Wäre ich Justitiar des BPP e.V. - der ich nicht bin - und hätte ich als solcher vom Rundbrief 72 Kenntnis erlangt, hätte ich auf die strafrechtlichen Risiken, die mit weiteren Attesten verbunden sein können, wie auch dem weiteren Inverkehrbringen attestierter Marken und Belege deutlich hingewiesen. Dass die BPP. e.V. Prüfer rechtlich als "Sachverständige" anzusehen sind, obliegt ihnen die Verpflichtung, sich auch mit den neuen Erkenntnissen ihres Fachgebietes zeitnah vertraut zu machen. Sachverständigengutachten, also auch "Atteste" und "Befunde" müssen den anerkannten Stand der Wissenschaft berücksichtigen. Wer dies unterlässt, handelt fahrlässig, da er "die im Verkehr erforderliche Sorgfalt" nicht walten lässt. Wer in Kenntnis des neuen Wissensstandes weiter "Echtheit" annimmt, oder so formuliert, dass der unbefangene Auftraggeber "Echtheit" annehmen kann, handelt strafrechtlich vielleicht schon mit "bedingtem Vorsatz", nimmt also "billigend in Kauf", dass jemand diese Marke und/oder den Stempel darauf für "echt" hält.

Zivilrechtlich und damit haftungsrechtlich stellt sich die Frage, ob im Rahmen der sog. "nachvertraglichen Fürsorgepflicht" der Aussteller eines Attestes nicht sogar verpflichtet ist, früheren Kunden, die nach Erscheinen des Rundbriefes 72 mit den Ausführungen von Herrn Strobel, ein Attest oder einen Befund erhalten haben, die Zweifel an der Attestierung oder dem Befund nachträglich noch mitzuteilen, um zu verhindern, dass dieser Auftraggeber im Fall einer Weiterveräusserung selbst Schwierigkeiten bekommt.

Wenn ich dann sehe, dass z.B. der Präsident des BPP e.V., Herr Christian E. Geigle folgendes Angebot in seinem Shop hat:

Los 0003335422 Sowjetische Zone

Michel

41

Beschreibung

1945, Potschta, 12 Pf. rot, postfrisches Luxusstück vom Unterrand (angefaltet), auch dort tadellos postfrisch, unsigniert mit FA Ströh "einwandfrei"

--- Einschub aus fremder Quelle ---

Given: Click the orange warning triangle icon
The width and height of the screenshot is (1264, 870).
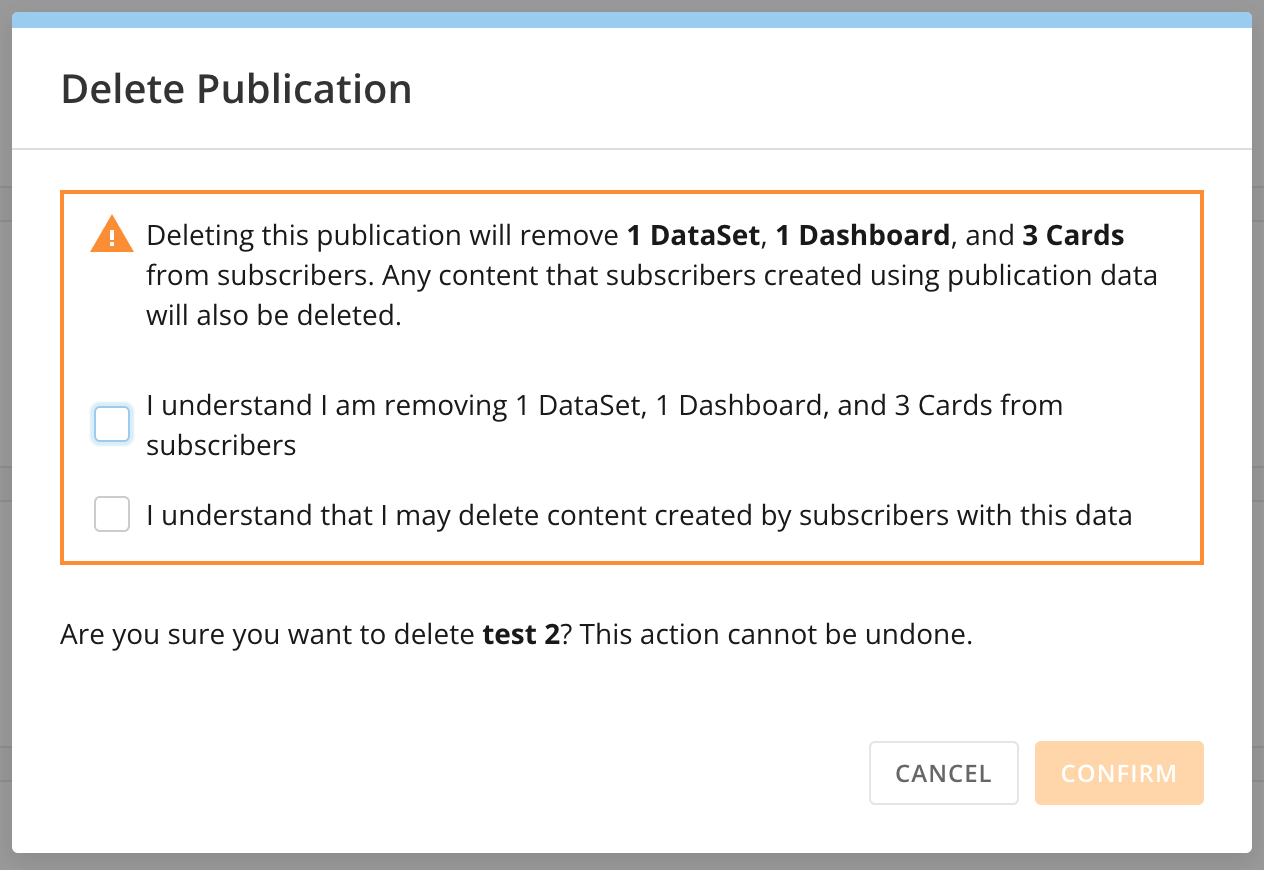Looking at the screenshot, I should (111, 236).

https://www.philasearch.com/de/i_9385_113597/1370_Sowjetische_Zone/9385-0003335422.html?breadcrumbId=1516717311.3084&row_nr=5

Das dort gezeigte Attest von Herrn Ströh stammt aus dem Jahr 2000.

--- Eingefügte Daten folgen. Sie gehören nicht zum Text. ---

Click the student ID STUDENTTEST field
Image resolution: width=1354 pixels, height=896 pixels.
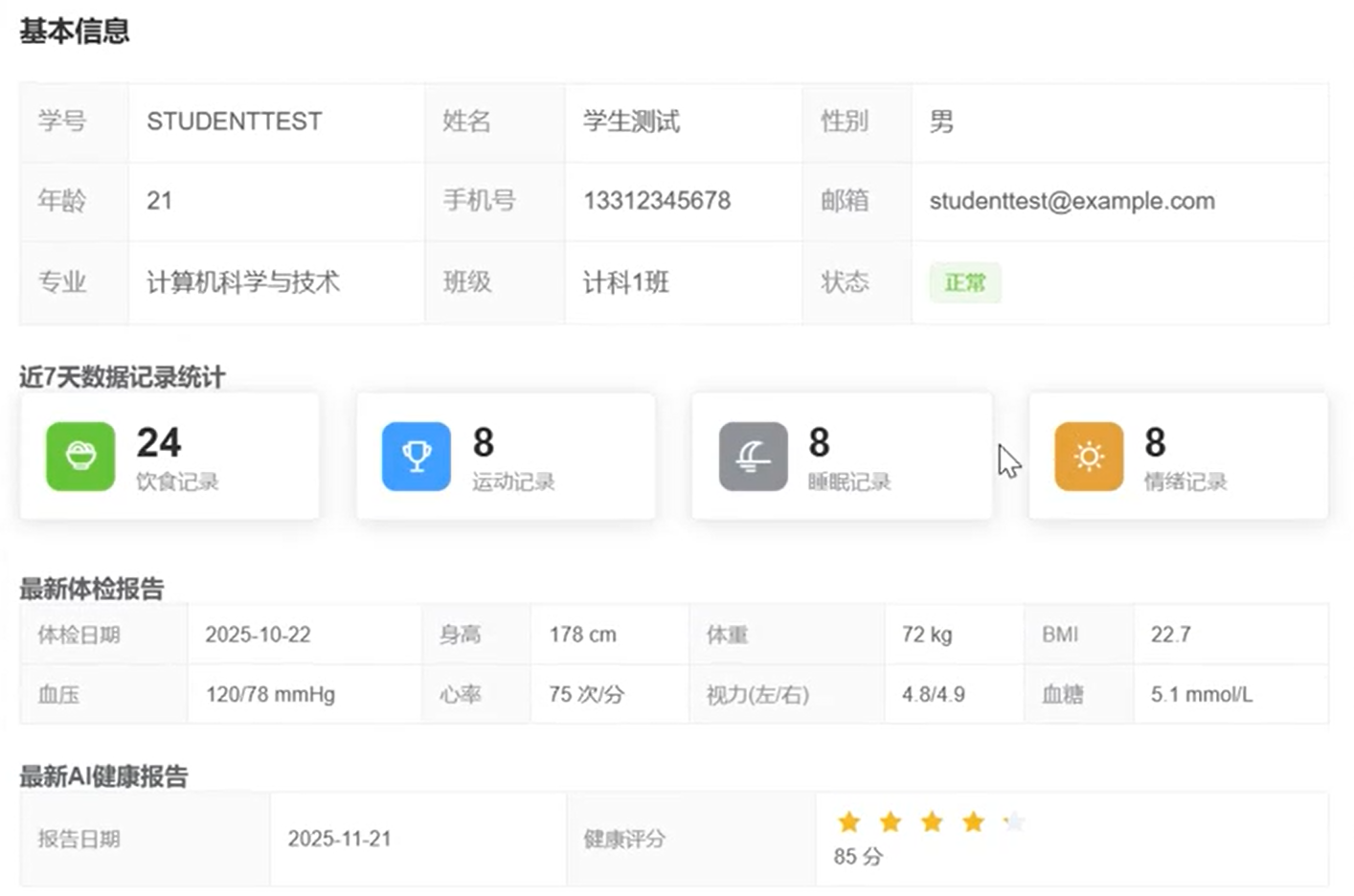(x=234, y=122)
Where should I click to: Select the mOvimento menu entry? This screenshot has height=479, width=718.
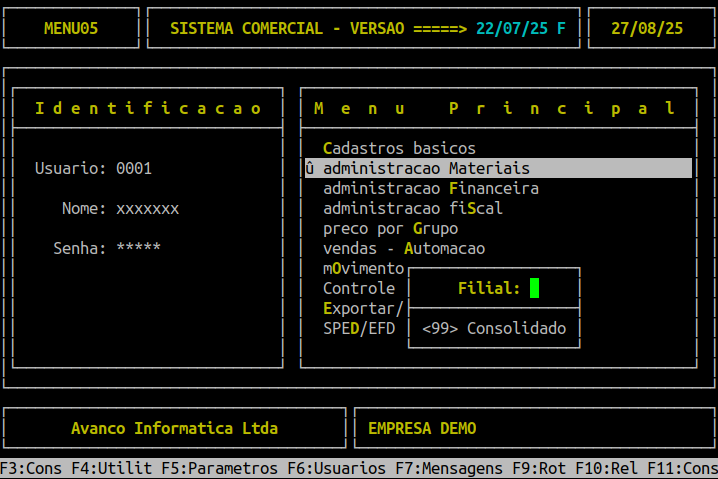(364, 268)
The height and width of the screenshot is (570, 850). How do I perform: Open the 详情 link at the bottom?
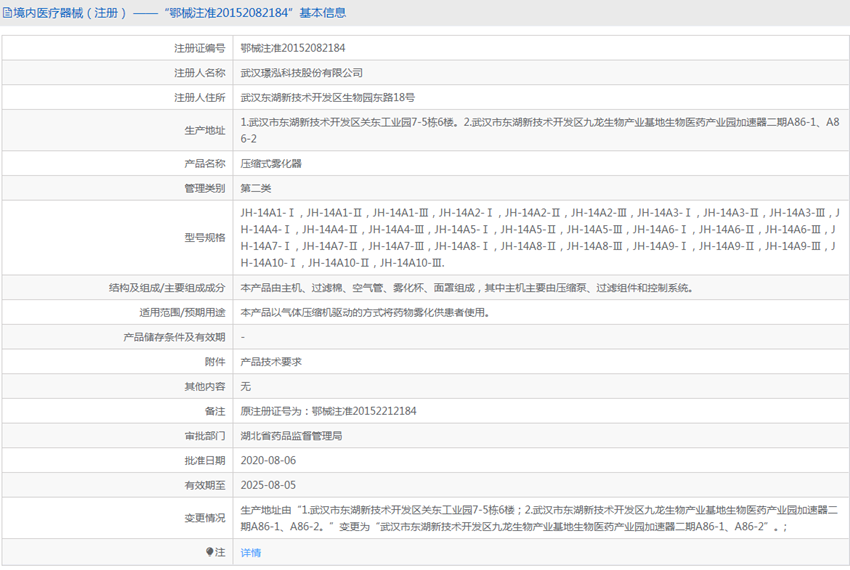[250, 552]
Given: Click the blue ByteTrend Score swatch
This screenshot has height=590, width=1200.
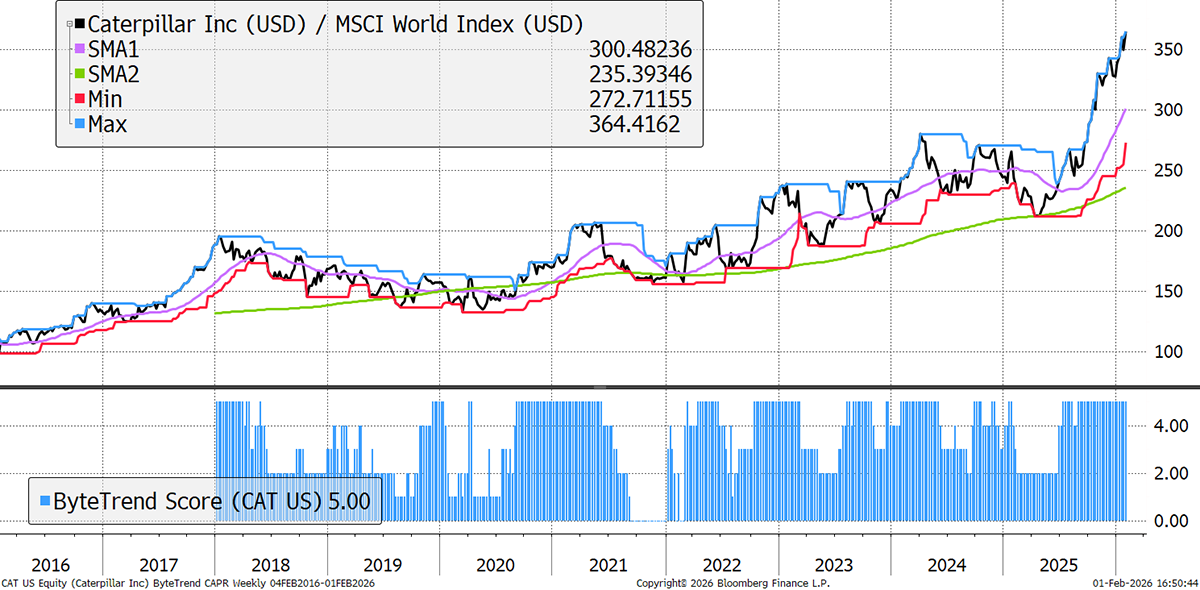Looking at the screenshot, I should click(x=47, y=500).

Dann zweifle ich doch daran, dass die Problematik hier vollumfänglich erkannt wurde.

Da ich aus ein paar Semester Geschichte studiert habe, ist mir noch der Satz meines damaligen Professors Dr. Heiner Haan im Gedächtnis: "Erkenntnis führt nicht notwendiger weise zu einem anderen Handeln".

Auf Philasearch.com/de lassen sich unter dem Suchbegriff "Potschta" etliche aktuelle Angebote und vor kurzem abgeschlossene Verkäufe finden.

Da zitiere ich auch gerne die Inschrift des Hosenbandordens: "„Honi soit qui mal y pense“ (ein Schelm, wer Böses dabei denkt). Ob es eine Staatsanwältin oder ein Staatsanwalt im Ernstfall auch bei dieser eher jovialen Sichtweise belassen wird, wage ich zu bezweifeln.